Detailed Directions for Auto-feed Scanning Using Fujitsu Limited Twain (ScanPartner 15C)

  1. Open Adobe Acrobat Professional
  2. Select "Create PDF." This can be done from the taskbar, or from the file menu. Within "Create PDF" select "From Scanner".
  3. At this point a new window opens with some configuration choices.
  4. First, choose the scanner from the drop-down menu. In this case "Fujitsu Limited TWAIN Driver."
  5. Second, choose single-sided or double-sided depending on the format of your original document.

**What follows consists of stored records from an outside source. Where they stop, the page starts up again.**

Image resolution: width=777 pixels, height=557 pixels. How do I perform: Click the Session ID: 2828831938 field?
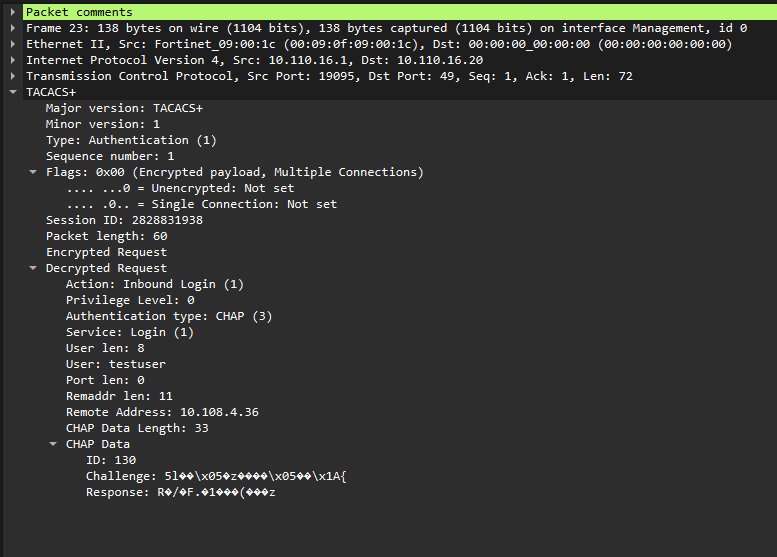click(x=124, y=220)
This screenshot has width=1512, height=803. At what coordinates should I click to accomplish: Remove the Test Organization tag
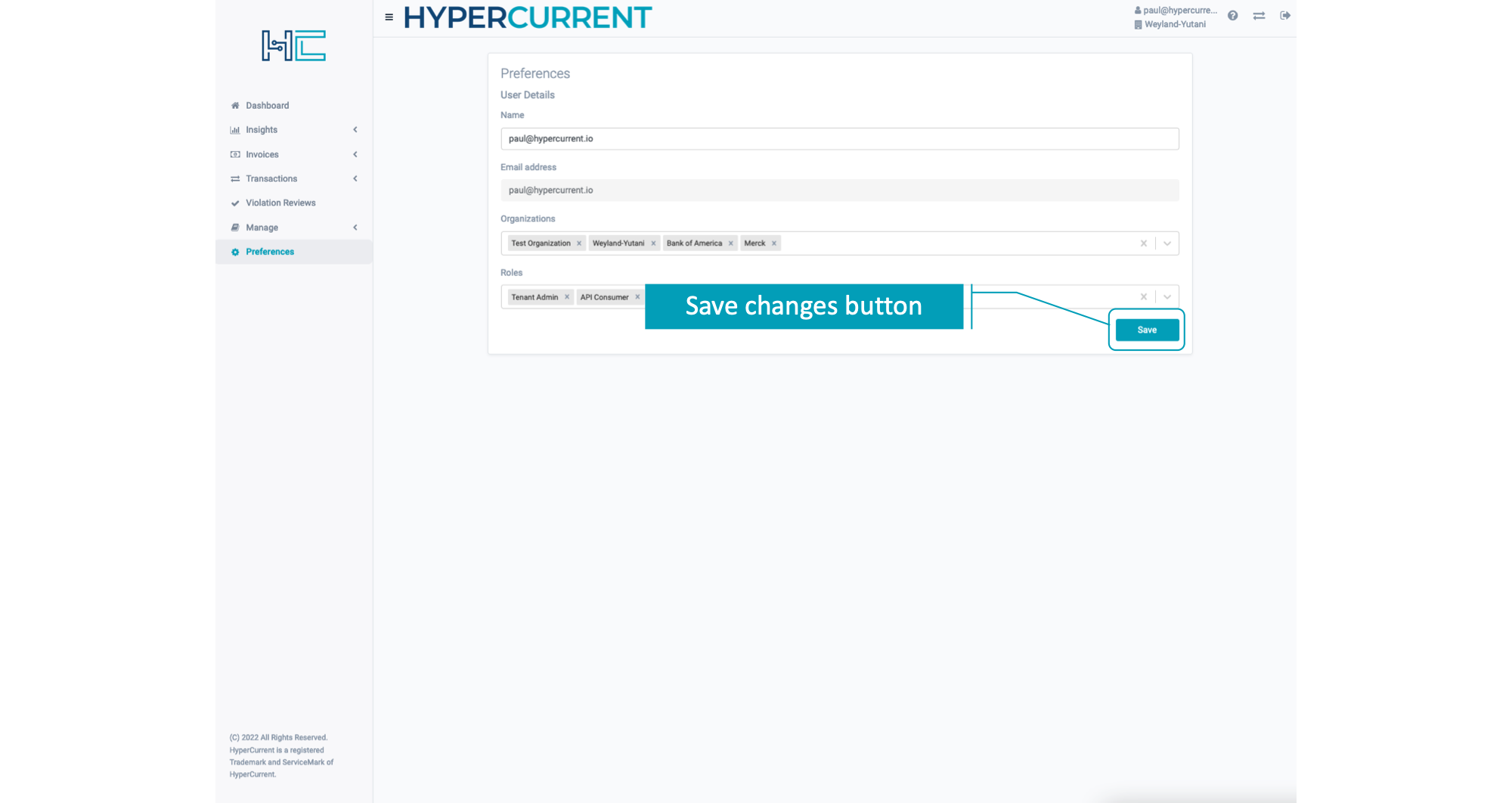579,243
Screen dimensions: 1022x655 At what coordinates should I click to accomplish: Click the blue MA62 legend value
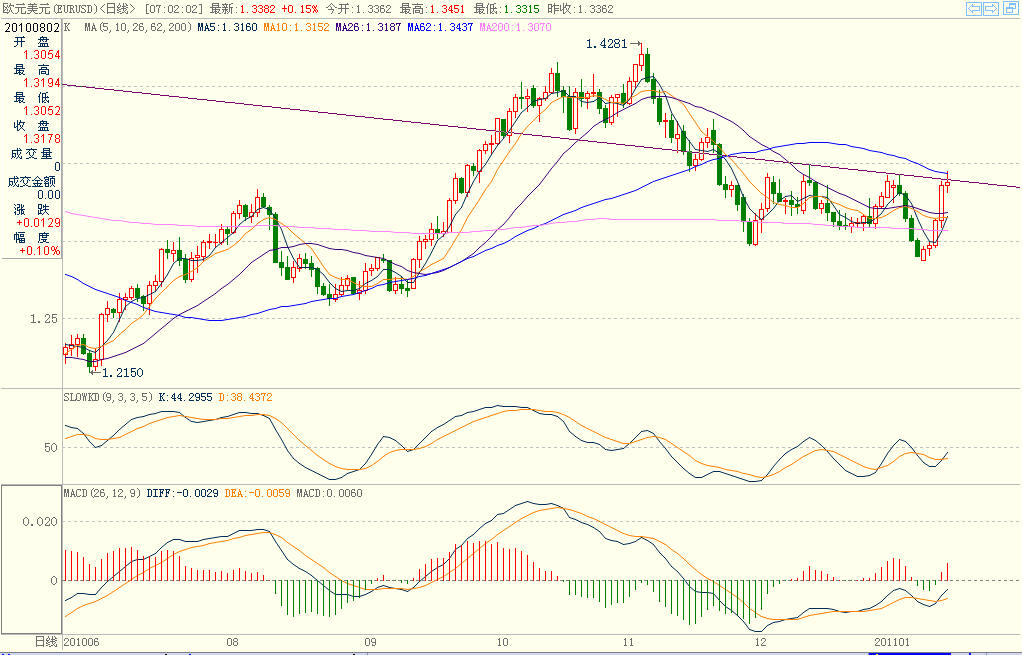pos(443,28)
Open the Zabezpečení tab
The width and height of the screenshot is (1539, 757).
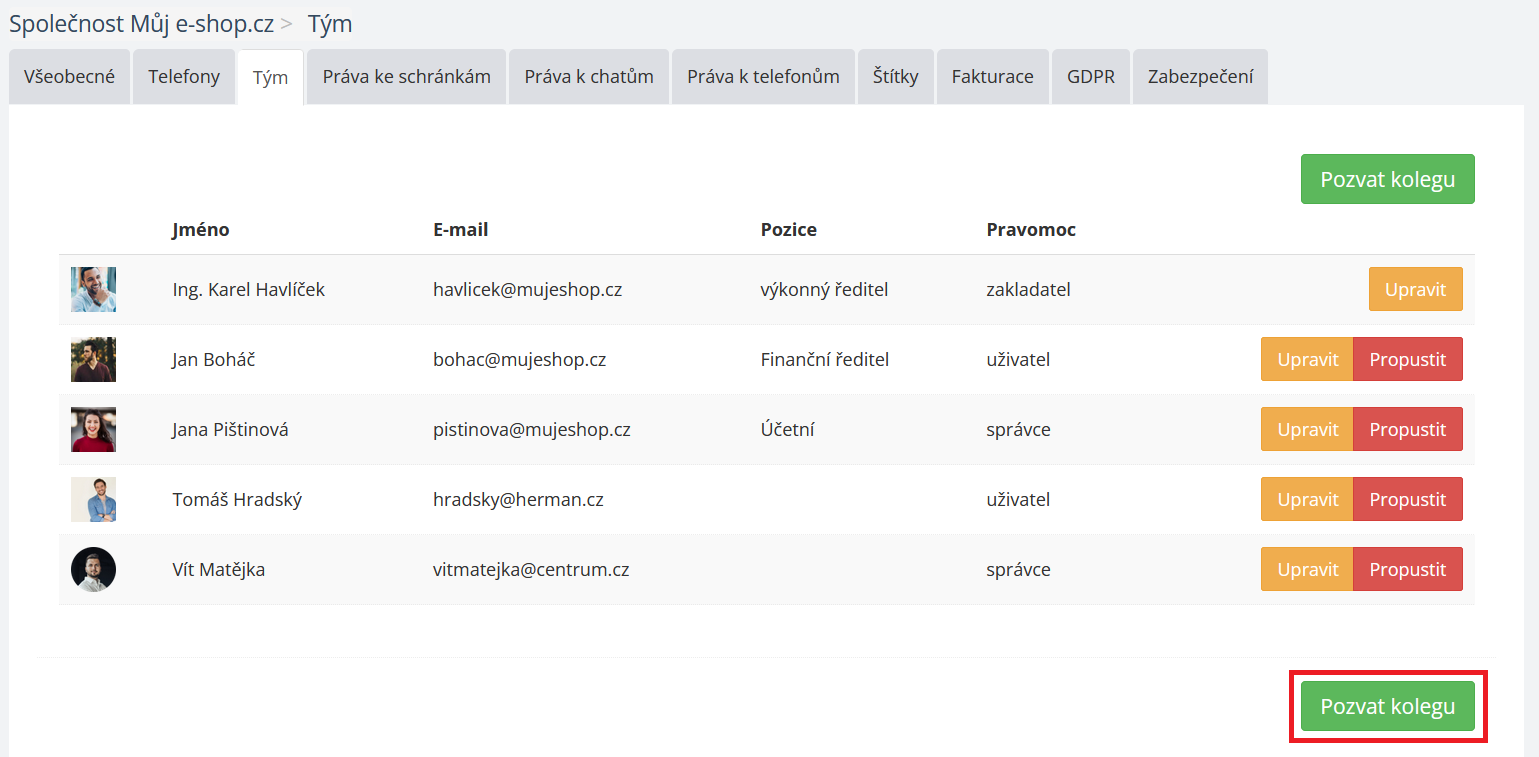[1200, 77]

  6. Under the "Options" menu make sure the "Adapt compression to page content" box is checked and in the compatibility drop-down menu select "Acrobat 6.0 and later". (If the e-text center at some point purchases a newer version of Acrobat with higher compression, you'll probably want to select that accordingly.) You can also move the compression/quality bar depending on your quality needs. For most journals, this can go all the way to the Higher Compression side.

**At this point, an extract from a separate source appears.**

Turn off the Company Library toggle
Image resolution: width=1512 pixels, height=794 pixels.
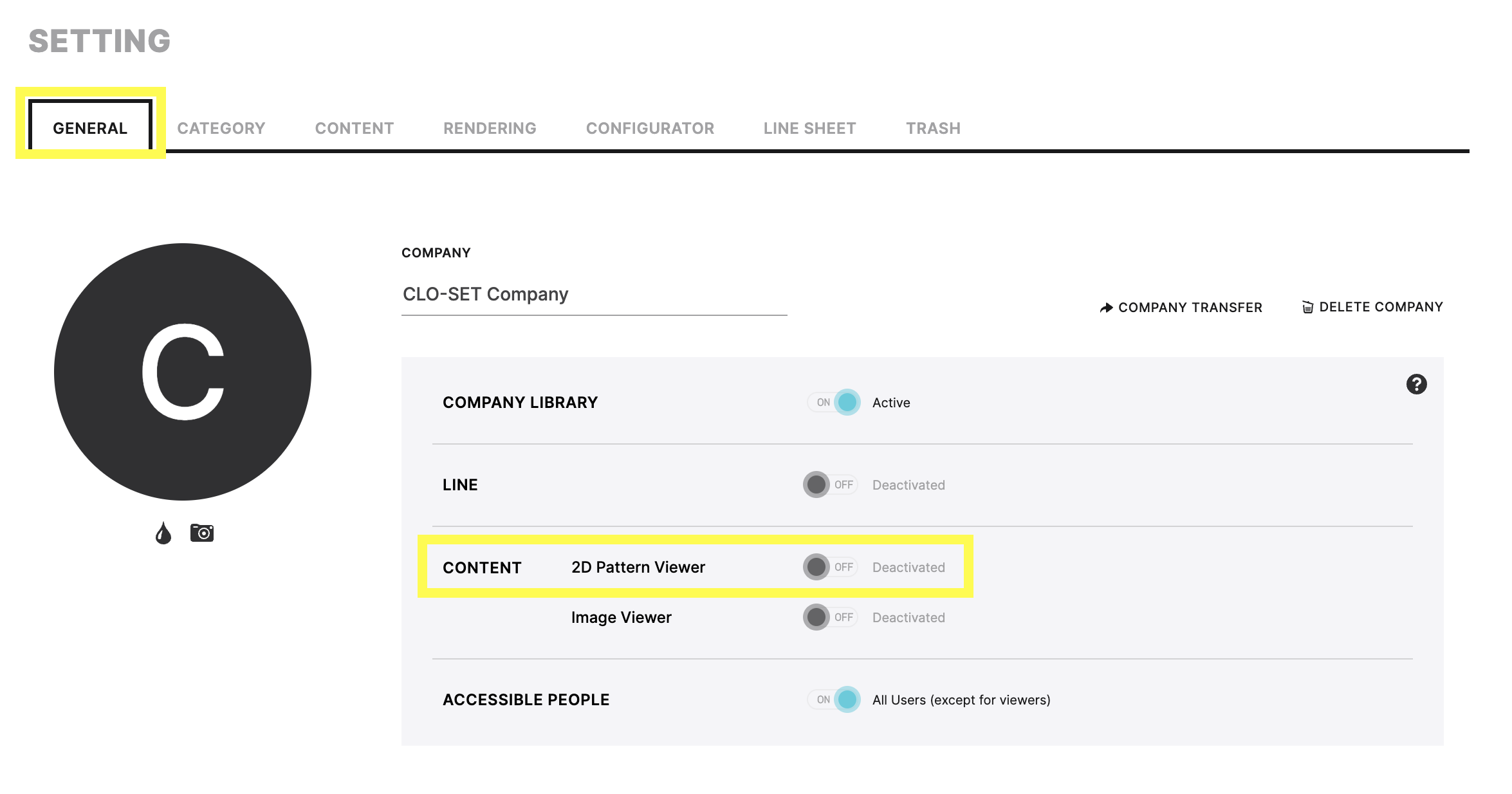834,402
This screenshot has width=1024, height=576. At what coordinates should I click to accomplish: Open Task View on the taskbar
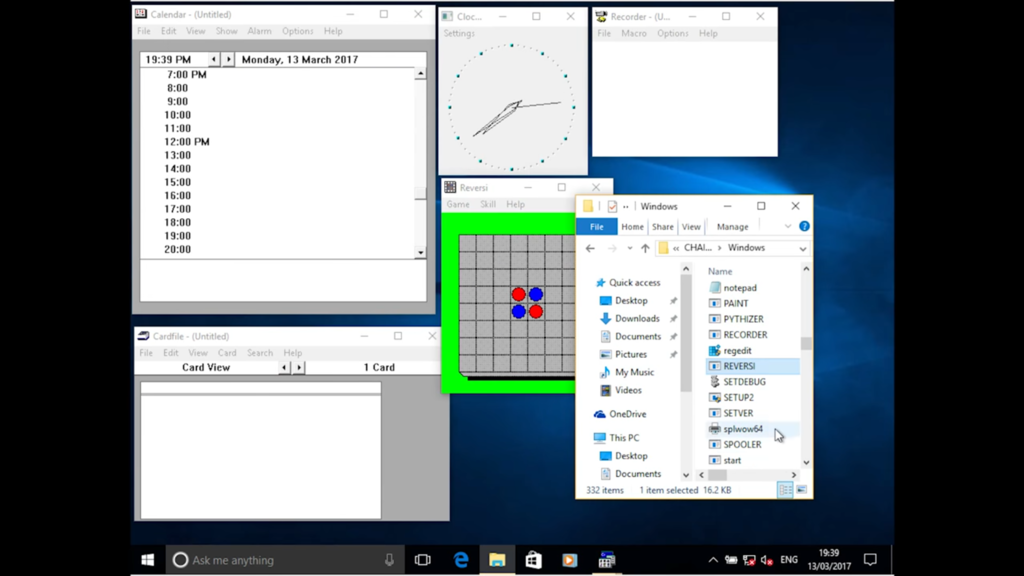(423, 560)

  7. Place the document to be scanned into the auto-feed tray with the top of the page going into the auto-feed first and the side to be scanned down. The scanner should begin a preliminary load of the first page in preparation for a scan. (It is important to do this before hitting the "scan" button" as the program will otherwise assuming you are doing a flatbed scan. Although this can be corrected in the next window, the auto-format for a flat-bed scan that comes up can be a hassle to change.)
  8. Hit the "Scan" button in the window.

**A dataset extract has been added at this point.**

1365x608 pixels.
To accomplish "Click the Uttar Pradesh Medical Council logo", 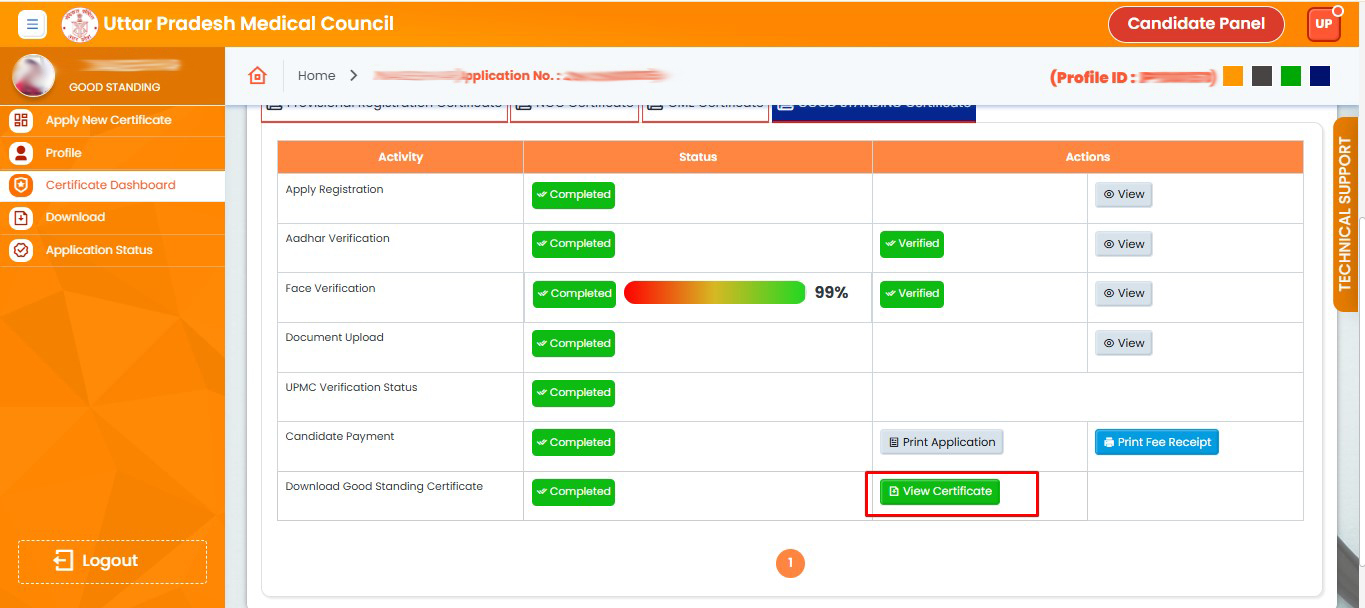I will (80, 24).
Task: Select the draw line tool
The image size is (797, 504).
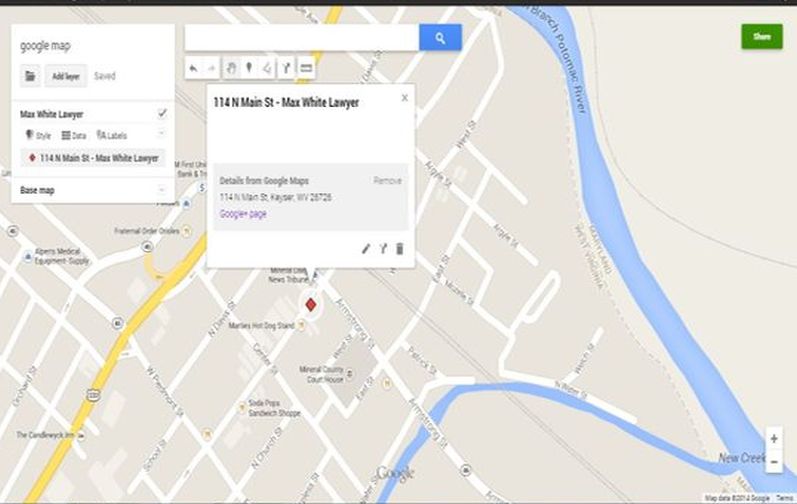Action: click(x=266, y=68)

  9. Another window now appears with a variety of configuration choices appears. If you did not load your document into the tray before now, it will be preset to scan with the flat-bed. You can change this under the "Scan type:" prompt by choosing "ADF" (auto document feed) from the drop down menu. You can also change the resolution to "300 x 300" dpi. Generally, most of the other fields can be left as they are, though depending on the darkness of the printing, you may want to take the "brightness" level down to 104 or 96 (darker). (You can also set the page size here, but you'll have to reset it if your scan job is interrupted for any reason. I find it is easier to just crop all the pages to the desired sized after the scanning is complete.)
  10. Hit the scan button, the scanning commences!
  11. If scanning a double-sided document, when the front sides have all been scanned a prompt window will appear. Check the "Back of sheet xx" circle. Load the document into the tray starting with the back side of the last page. (The scanner will scan these last page to first page and then collate them with the fronts. So you only need to turn over the stack of sheets and load it back into the tray, making sure the last page is at the bottom and the top of the page is loading first. Actually very simple.) After loading the document, hit the "Next" button. The back sides of pages will then scan.
  12. When scanning is finished, your new PDF document will appear. At this point, it is often a good idea to scroll down through the document to make sure all the pages are there in correct order.
  13. If anything needs to be rescanned (for example, a page comes out black) it can be done now by creating a PDF the same as before, but check the "Append To Current Document" circle in the "Destinaiton" menu of the initial window.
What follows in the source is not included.